Apache Cassandra is the always-on NoSQL database that is highly scalable and available. That sounds magical and is in fact true – IF you understand how to configure it correctly ! This article describes an issue we ran into when setting up a multi-DC configuration for Cassandra failover and how it was resolved.
Single Region, Dual AZ
The diagram below shows the initial system configuration for a cluster deployed across two availability zones (AZ) in the US-East region of AWS.
Cassandra was configured in a multi-DC mode with each AZ being in one DC. The replication factor was set to 3. Cassandra ensures that at least one replica of each partition will reside across the two data centers.
Thus the dual AZs provide some protection against failures – since even if one AZ went down, the database would still be up.
But what happens if the entire US-East Region became unavailable? An always-on database that is accessed from anywhere in the country should be able to survive a full region failure (or most likely network failure to the region).
Cassandra Failover using Multi-Region, Multi-AZ
We modified the above configuration for protection against region failure but without adding any additional nodes. In future, it can be enhanced with additional nodes. The beauty of Cassandra is that you do not have to over-provision infrastructure – nodes can be added dynamically without stopping operations (albeit carefully!)
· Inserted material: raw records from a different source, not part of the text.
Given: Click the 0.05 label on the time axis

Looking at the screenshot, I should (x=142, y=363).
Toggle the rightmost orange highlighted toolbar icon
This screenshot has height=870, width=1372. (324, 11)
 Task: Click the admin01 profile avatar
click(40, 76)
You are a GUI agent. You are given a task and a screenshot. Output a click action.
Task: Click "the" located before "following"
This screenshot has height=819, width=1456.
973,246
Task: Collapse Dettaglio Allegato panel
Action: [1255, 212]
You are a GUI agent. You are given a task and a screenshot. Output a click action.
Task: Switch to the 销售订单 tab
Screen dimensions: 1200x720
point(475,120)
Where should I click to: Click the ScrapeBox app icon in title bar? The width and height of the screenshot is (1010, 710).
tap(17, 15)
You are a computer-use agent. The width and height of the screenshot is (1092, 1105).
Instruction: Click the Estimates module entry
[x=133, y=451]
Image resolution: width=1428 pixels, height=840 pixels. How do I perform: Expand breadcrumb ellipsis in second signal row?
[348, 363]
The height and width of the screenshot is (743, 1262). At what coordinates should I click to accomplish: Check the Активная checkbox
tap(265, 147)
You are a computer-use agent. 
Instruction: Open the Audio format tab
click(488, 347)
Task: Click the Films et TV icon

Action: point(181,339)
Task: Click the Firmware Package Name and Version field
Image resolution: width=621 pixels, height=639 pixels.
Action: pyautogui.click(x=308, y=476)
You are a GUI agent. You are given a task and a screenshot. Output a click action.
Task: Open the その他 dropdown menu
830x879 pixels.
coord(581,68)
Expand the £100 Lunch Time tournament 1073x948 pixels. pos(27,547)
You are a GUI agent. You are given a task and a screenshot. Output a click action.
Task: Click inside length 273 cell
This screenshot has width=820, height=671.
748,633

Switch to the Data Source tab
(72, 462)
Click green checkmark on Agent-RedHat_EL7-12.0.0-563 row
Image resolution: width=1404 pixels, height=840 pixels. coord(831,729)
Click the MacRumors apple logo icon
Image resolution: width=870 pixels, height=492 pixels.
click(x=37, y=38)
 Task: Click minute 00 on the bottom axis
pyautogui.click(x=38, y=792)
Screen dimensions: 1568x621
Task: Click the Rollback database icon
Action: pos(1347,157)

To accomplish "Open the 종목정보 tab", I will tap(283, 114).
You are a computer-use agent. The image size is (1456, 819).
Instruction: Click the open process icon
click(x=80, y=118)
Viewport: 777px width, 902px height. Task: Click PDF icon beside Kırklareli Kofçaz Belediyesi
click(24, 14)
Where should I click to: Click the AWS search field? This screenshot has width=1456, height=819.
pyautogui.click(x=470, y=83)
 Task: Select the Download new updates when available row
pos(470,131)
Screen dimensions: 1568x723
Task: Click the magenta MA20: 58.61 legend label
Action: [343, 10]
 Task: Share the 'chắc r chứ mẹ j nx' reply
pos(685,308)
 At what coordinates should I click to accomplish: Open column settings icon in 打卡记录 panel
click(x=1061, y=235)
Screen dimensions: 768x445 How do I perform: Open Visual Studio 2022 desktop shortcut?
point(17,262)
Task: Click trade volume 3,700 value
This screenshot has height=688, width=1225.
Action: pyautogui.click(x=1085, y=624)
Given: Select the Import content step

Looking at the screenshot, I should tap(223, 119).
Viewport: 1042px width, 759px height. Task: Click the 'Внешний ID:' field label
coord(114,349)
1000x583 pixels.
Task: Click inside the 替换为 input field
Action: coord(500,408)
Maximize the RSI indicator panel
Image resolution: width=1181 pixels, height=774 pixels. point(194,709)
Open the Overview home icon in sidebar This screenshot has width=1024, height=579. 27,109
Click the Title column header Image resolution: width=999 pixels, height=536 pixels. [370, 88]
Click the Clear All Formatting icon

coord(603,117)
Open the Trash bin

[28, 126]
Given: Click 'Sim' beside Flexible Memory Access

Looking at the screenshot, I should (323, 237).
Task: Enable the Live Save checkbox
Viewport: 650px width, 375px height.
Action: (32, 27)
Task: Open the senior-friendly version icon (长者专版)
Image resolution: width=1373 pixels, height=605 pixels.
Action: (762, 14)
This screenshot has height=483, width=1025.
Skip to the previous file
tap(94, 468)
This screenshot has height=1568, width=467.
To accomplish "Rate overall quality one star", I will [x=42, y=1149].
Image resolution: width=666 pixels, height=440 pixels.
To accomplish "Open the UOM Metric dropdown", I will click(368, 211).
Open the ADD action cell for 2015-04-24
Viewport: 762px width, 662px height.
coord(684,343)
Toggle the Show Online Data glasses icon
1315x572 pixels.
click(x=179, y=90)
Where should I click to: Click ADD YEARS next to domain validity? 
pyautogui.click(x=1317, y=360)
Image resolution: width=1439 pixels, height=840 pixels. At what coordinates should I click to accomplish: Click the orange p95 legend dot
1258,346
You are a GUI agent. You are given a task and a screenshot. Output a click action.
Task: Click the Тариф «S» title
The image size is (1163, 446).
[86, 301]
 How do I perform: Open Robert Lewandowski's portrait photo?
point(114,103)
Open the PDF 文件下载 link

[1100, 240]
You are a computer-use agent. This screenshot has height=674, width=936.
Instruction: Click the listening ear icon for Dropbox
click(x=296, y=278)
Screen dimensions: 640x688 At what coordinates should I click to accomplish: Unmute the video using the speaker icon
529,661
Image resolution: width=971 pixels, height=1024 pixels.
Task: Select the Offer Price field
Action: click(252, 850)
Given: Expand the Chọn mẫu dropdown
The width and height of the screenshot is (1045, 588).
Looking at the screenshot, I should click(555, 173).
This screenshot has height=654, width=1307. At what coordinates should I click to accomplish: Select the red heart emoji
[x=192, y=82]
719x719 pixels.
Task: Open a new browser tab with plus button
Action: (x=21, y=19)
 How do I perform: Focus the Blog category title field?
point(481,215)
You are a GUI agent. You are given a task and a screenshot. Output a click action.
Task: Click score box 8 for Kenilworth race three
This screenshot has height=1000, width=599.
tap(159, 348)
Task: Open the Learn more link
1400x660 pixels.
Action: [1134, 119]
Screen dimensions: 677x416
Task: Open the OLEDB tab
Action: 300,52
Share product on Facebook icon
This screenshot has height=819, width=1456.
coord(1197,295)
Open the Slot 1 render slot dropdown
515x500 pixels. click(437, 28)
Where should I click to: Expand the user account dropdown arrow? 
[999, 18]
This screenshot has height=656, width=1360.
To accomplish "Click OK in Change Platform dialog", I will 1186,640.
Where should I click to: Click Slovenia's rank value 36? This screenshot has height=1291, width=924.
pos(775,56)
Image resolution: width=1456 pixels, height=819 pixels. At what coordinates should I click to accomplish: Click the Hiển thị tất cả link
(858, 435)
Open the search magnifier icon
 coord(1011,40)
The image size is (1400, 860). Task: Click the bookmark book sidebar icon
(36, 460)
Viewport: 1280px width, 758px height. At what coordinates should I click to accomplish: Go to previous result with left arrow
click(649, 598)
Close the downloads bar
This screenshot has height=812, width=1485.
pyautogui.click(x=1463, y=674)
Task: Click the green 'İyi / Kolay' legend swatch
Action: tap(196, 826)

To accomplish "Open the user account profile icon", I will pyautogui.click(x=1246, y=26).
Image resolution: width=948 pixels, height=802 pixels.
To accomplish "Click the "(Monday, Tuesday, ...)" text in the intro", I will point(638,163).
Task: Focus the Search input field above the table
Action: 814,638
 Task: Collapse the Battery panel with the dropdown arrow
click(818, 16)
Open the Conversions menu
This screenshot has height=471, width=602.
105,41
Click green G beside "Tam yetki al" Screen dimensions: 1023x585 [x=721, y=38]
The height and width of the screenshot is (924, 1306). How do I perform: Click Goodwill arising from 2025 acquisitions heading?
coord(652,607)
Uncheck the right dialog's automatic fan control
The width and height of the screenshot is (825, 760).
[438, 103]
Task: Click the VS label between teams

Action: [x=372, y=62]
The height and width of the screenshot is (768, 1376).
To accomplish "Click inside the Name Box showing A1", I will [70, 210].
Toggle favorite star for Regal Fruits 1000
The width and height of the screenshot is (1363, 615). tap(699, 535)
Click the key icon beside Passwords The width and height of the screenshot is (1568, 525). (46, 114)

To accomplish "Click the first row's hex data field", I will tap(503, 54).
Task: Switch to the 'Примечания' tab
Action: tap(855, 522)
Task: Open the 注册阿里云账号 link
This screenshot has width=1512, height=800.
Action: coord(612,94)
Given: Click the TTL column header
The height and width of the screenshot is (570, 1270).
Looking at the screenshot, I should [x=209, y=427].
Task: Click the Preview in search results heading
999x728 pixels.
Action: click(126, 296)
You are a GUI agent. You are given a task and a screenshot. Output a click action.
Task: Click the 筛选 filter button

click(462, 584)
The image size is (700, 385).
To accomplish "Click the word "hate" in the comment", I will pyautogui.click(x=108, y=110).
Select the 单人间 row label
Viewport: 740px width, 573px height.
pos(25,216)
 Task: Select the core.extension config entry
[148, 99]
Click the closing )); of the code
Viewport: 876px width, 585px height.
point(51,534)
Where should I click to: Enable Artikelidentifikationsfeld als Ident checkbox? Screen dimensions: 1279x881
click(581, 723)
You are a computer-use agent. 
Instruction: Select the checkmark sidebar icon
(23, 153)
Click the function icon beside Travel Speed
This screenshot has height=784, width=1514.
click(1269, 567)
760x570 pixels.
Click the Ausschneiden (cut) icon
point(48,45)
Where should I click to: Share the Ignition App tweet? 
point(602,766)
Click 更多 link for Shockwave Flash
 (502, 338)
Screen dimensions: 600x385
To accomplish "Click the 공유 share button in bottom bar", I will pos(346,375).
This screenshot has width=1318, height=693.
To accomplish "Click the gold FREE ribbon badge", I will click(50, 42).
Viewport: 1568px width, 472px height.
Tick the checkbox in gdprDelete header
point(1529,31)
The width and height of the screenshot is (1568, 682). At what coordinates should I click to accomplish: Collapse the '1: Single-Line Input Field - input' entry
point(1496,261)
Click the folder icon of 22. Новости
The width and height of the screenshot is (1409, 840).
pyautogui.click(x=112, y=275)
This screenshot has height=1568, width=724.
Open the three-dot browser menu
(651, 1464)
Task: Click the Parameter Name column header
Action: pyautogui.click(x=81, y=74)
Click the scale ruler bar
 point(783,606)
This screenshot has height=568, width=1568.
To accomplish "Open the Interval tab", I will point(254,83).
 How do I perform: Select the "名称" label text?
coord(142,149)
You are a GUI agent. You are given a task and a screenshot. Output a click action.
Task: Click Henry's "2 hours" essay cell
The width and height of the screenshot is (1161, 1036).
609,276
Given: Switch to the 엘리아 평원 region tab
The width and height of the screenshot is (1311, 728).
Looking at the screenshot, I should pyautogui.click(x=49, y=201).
Shown below is the multi-region configuration. The definition of the DC was changed. We still use 2 DCs but now all 4 nodes in US-East are in a single DC while the 2 nodes in US-West are in the second DC.
In a Multi-DC configuration, it is important to ensure that clients are connecting to the “local” DC by default. You do this by using a load balancing policy that is both token-aware and DC-aware. For example, if a web application is running in US-East, you want it to access the Cassandra nodes in the US-East DC. This will ensure that it doesn’t suffer from latency by going across the country in its default mode. You can specify the “contact points” for the client to connect to as well – it is a good idea to specify at least one node in each DC. An example to do this programmatically is shown below:
Cluster cluster = Cluster.builder()
.addContactPoint(new InetSocketAddress("126.96.36.199", 9042))
.addContactPoint(new InetSocketAddress("188.8.131.52", 9042))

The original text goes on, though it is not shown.